Отец коснулся голубоватого ногтя малышки и погладил ее по щечке. Что-то в его взгляде смягчилось.
– Умер Генри, мой читатель, – прошептала я. – От пеллагры. Эта злополучная хворь добралась до него. Настанет черед малышки, если мы не приютим ее. Нашего последнего «василька».
Хани проснулась и, открыв большие удивленные глаза, уставилась на Па. Уголки маленького рта растянулись в улыбке. Она попыталась поймать палец, которым гладил ее погруженный в раздумья отец. Ухватившись за мизинец, девочка радостно чмокнула. Его взгляд изменился, стал более нежным.
– Ну и что ты за мать такая? – проворчал он себе под нос, оторвавшись от ребенка. – Устрой-ка ее поуютней в тепле, у печки, а потом седлай свою свирепую зверюгу и поезжай за молоком. Ребенок хочет есть! – Я уставилась на него в оцепенении. Душу переполняло чувство благодарности. – Ну же, поезжай, пока она не начала хныкать и пищать. Терпеть этого не могу.
– Будет сделано! – Я тут же ринулась во двор.
Глава 41
Оседлав Юнию, я украдкой заглянула в дом. Хани безмятежно спала. Рядом с ней, устроившись в кресле, так же мирно спал отец, уронив на колени одну из моих детских книжек.
По дороге в город я решила заехать к Моффитам. Хотела убедиться, что Джексон сдержал слово и похоронил родителей малышки.
Чем ближе мы подъезжали к их участку, тем упрямее вела себя Юния. Она то и дело переходила на шаг, сворачивала, а когда мне все-таки удалось заставить ее идти прямо, вытянула морду в сторону разрушенной лачуги и тонко заржала, будто надеясь, что ее подруга Ангелина услышит зов.
Воздух пах глиной и грязью. Высоко в небе стояло солнце, опаляющее зноем суровые земли, над которыми кружились гриф-индейки, оставляя за собой темные следы.
У верстового столба дремала привязанная лошадь Джексона. Сам хозяин укрылся в тени надломленного дерева. Он стоял спиной ко мне, опершись на лопату и опустив голову, а перед ним бугрились два холмика сырой земли только что засыпанных могил. Казалось, он читал молитву или был погружен в собственные мысли. По рубашке расплывались пятна пота, а жаркое июльское солнце продолжало обдавать все вокруг волнами зноя.
Я спешилась и в нерешительности долго перебирала в руках поводья. Вместо того чтобы стоять на том же месте, Юния, к моему удивлению, вдруг потрусила к Джексону, и, приветственно фыркнув, ткнулась носом ему в руку.
– Прости, сегодня без цветов, – торжественно произнес он и похлопал ее по шее.
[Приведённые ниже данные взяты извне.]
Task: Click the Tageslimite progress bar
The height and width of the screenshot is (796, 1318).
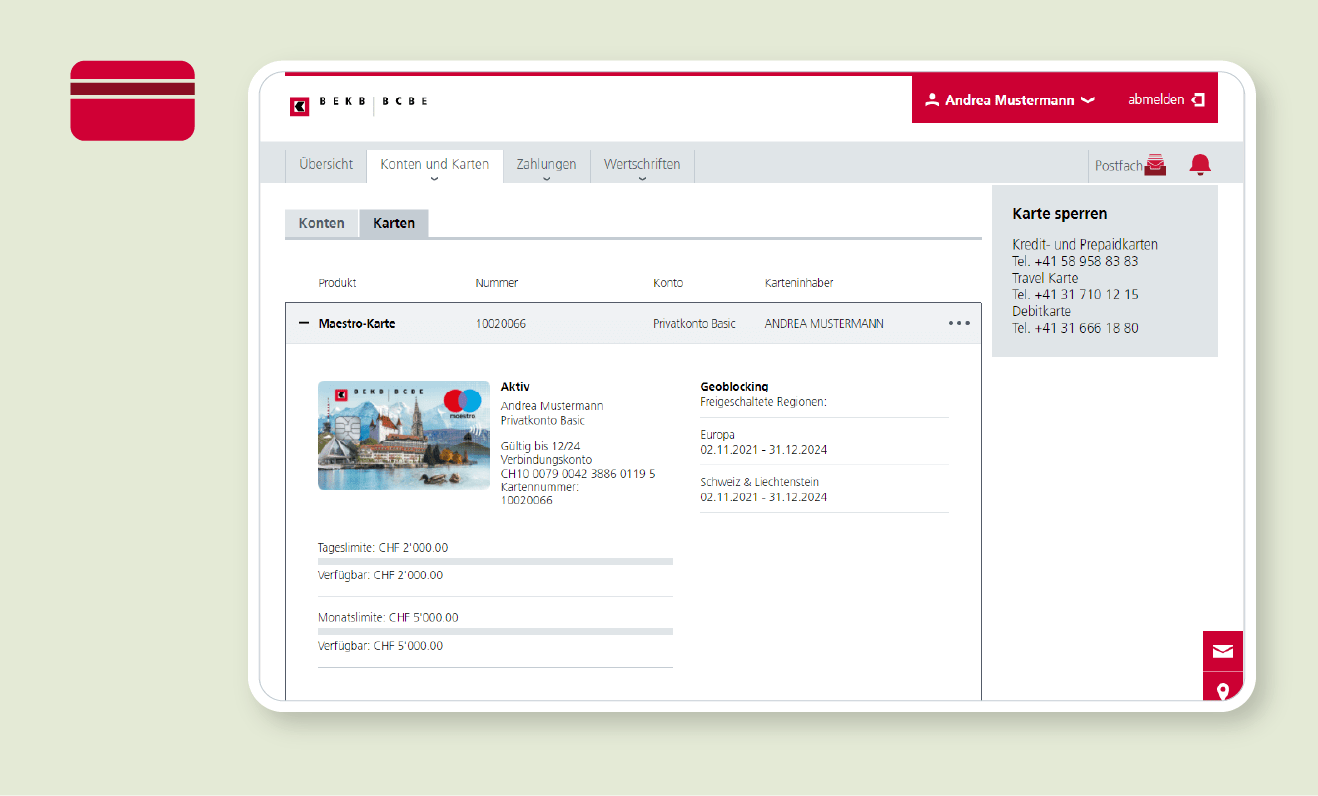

– Спасибо, Джексон. Вот плата за помощь. – Я подошла к ним и полезла в карман за деньгами.
– Лучше потратьте их на ребенка. Кстати, как она? – Он бросил лопату и протестующе поднял руку.
– Па в ней души не чает. Кажется, она хорошо вписалась в нашу семью.
– Немногие бы решились взять эту малышку. Ребенка миссис Моффит… – Джексон откашлялся и кивнул в сторону могил.
Я окинула взглядом холмик бугристой свежевскопанной земли.
– Это особенный ребенок, – прошептала я, обращаясь не к Джексону, а скорее к небесам, надеясь, что Ангелина услышит мои слова.
– И везучий к тому же. – Он сунул руку в карман и достал что-то вроде колечка. – Я подумал, дочка была бы рада получить что-то в память о родителях. – В словах Джексона звенела печаль.
Он сделал это, потому что подумал о малышке. Отрезал по маленькой прядке волос у отца и матери, и бережно сплел их воедино. Получившаяся прядка – это и есть Хани.
Джексон будто читал мои мысли.
– Мама умерла от оспы, когда мне было двенадцать, а через неделю за ней ушли и братья-близнецы. – Его лицо искажала грусть. – Как сейчас помню слова отца о том, что ушедшие живы до тех пор, пока мы их помним. Он хранил пряди волос матери и брата в нашей семейной Библии. Двумя годами позднее к ним прибавилась третья: отец умер, спившись.
– Мне очень жаль. После смерти мамы папа страшно запил и убежал из дома в лес. Три дня где-то бродил, заливаясь спиртом по самые глаза. Дрался с самим собой. Хорошо, его нашли шахтеры и привели домой. Я тогда думала, что осталась без обоих родителей.
Никто не знал о том случае. Легкость, с которой раскрылся этот секрет, даже испугала. Я тут же подняла глаза, пытаясь по выражению его лица прочитать, понимает ли он, о какой боли шла речь.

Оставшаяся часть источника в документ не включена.